_Task to carry out_.
From the listing below, set down exactly the lines between the one holding "Task: Click the last" and the one holding "Task: Open the JHU CSSE COVID-19 Data link", inclusive. No other line is wanted.

= Beginning of Section =

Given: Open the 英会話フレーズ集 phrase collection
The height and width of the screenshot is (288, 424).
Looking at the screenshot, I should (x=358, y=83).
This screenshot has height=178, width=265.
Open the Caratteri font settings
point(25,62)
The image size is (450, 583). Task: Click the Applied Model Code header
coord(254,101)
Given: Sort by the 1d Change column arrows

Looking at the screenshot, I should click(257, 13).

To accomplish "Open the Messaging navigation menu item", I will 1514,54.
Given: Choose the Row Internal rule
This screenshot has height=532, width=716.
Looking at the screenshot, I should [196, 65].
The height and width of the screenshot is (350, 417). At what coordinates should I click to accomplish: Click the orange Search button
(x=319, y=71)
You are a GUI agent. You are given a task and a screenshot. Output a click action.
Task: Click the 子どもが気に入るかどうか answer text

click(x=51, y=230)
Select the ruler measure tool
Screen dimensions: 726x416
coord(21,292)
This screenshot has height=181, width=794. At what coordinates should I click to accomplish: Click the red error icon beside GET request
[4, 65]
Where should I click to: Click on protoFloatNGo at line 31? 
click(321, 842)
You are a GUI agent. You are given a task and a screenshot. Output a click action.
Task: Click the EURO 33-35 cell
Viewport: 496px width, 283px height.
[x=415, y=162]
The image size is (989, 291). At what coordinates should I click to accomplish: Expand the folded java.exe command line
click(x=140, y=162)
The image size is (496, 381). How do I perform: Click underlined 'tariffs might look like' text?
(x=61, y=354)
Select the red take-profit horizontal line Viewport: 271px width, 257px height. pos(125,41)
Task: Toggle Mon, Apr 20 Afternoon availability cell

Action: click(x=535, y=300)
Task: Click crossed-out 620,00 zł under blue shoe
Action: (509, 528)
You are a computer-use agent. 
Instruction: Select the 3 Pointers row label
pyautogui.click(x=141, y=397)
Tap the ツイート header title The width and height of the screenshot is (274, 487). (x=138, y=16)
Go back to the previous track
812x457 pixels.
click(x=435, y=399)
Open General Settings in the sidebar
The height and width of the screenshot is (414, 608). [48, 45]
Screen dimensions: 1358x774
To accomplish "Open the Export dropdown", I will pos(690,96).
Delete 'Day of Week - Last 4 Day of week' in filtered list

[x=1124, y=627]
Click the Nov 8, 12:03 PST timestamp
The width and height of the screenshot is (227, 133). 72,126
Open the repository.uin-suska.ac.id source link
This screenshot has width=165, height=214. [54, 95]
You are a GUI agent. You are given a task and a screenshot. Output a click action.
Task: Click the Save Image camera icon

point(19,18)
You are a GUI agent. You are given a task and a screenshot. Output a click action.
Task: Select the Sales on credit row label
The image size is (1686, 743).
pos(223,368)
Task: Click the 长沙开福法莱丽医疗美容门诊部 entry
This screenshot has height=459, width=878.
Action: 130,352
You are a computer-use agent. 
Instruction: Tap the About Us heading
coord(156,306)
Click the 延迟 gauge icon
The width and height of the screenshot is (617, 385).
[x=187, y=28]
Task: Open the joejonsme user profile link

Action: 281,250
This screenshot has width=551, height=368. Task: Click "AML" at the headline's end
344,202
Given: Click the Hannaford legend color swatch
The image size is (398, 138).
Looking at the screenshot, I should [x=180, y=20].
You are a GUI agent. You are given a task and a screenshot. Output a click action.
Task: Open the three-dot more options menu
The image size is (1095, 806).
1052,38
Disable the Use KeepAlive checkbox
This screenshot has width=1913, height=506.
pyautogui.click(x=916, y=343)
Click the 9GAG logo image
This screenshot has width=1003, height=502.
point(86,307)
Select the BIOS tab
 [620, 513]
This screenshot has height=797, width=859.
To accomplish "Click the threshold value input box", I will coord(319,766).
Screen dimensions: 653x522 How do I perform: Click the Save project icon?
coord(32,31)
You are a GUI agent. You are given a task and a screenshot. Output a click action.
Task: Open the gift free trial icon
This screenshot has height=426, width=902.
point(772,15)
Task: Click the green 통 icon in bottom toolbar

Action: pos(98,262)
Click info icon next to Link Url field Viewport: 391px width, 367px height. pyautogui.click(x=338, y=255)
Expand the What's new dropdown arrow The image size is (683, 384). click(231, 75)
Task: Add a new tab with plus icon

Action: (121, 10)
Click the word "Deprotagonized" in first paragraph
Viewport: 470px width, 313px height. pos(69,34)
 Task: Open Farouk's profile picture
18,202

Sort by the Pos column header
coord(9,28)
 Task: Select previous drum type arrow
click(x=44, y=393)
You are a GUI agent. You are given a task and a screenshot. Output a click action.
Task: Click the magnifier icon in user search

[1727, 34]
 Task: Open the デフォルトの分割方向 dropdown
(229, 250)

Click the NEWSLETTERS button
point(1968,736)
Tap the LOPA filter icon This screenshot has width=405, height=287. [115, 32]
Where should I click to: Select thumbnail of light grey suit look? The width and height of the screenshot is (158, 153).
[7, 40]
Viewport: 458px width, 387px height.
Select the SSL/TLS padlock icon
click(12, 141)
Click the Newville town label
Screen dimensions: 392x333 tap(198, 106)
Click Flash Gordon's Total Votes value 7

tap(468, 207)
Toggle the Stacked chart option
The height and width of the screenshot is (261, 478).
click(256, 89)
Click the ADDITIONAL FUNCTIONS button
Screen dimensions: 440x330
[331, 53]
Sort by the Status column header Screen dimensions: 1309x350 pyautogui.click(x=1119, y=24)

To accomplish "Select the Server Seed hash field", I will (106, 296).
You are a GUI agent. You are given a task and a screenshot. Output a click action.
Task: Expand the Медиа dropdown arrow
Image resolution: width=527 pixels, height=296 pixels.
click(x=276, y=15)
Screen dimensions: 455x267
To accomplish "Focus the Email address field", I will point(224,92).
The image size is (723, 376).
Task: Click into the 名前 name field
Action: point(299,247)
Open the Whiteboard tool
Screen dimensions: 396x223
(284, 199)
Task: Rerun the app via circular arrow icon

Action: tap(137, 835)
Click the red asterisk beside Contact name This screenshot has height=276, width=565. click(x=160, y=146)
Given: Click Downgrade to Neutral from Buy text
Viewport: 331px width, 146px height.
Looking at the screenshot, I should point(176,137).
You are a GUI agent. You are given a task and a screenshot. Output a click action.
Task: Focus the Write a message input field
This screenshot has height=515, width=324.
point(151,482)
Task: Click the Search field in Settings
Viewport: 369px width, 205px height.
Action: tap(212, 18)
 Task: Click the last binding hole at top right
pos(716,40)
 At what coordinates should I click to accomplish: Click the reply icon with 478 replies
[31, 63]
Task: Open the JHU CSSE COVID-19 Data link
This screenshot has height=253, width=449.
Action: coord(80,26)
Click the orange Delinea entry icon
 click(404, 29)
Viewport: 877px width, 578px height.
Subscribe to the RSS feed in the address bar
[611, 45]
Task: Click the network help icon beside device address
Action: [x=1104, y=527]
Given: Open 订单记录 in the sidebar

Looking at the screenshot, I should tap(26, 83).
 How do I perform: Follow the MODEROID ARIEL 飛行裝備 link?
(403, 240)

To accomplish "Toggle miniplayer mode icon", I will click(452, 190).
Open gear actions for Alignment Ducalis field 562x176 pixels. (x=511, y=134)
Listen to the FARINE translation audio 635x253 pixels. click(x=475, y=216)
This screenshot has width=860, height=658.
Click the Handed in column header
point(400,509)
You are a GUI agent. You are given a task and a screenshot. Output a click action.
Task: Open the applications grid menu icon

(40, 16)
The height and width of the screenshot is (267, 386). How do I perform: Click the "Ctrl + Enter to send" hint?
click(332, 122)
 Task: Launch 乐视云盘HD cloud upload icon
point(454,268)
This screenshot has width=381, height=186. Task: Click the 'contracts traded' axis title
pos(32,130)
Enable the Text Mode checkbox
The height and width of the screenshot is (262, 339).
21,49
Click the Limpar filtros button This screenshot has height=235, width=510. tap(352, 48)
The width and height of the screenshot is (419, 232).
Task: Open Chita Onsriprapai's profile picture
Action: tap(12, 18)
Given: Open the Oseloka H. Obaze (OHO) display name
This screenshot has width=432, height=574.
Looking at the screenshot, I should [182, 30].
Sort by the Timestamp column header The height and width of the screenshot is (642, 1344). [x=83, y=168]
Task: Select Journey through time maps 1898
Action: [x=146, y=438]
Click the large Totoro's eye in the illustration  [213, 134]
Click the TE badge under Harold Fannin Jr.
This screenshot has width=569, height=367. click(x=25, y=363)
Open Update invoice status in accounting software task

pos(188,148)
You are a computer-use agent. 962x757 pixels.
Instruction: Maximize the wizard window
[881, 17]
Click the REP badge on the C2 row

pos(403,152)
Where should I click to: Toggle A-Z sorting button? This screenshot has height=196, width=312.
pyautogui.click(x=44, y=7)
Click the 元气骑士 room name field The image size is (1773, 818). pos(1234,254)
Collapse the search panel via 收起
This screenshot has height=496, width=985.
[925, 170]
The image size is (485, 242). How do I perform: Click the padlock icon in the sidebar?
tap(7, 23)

= End of Section =

_Exercise output_.
 Task: Click the last binding hole at top right
pos(716,40)
 At what coordinates should I click to accomplish: Click the reply icon with 478 replies
[31, 63]
Task: Open the JHU CSSE COVID-19 Data link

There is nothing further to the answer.